▶ _INSTRUCTIONS TO FOLLOW_
Copy out the lines of the data below word for word, from the line containing "Image resolution: width=888" down to the line containing "Looking at the", with both of those lines included.

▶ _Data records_
— begin —

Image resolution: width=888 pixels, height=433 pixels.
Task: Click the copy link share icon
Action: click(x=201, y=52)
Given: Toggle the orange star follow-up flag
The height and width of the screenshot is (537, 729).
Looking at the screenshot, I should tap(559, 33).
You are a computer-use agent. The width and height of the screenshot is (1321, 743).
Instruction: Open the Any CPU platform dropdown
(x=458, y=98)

— end —
— begin —

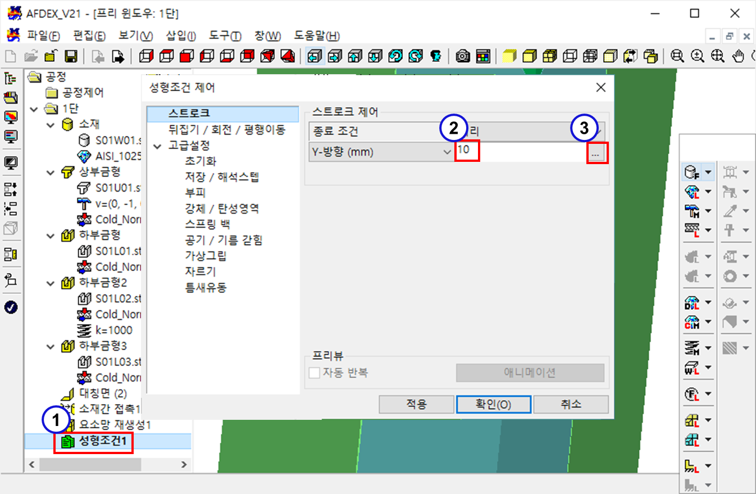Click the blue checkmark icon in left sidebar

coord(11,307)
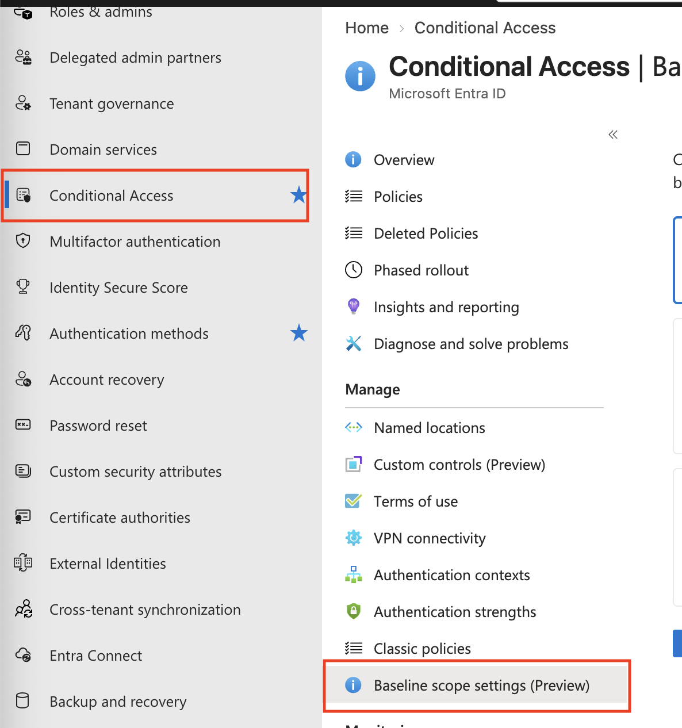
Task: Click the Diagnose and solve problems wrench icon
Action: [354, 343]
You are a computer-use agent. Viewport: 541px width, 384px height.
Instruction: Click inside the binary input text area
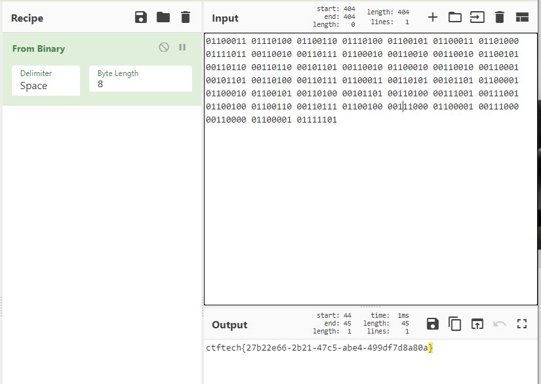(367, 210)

— end —
— begin —

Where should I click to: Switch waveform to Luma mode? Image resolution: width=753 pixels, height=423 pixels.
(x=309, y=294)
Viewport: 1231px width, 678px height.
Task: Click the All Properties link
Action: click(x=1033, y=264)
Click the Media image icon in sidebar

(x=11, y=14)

— end —

▶ _ANSWER TO THIS EXERCISE_
Image resolution: width=888 pixels, height=433 pixels.
Task: Click the copy link share icon
Action: click(x=201, y=52)
Given: Toggle the orange star follow-up flag
The height and width of the screenshot is (537, 729).
Looking at the screenshot, I should tap(559, 33).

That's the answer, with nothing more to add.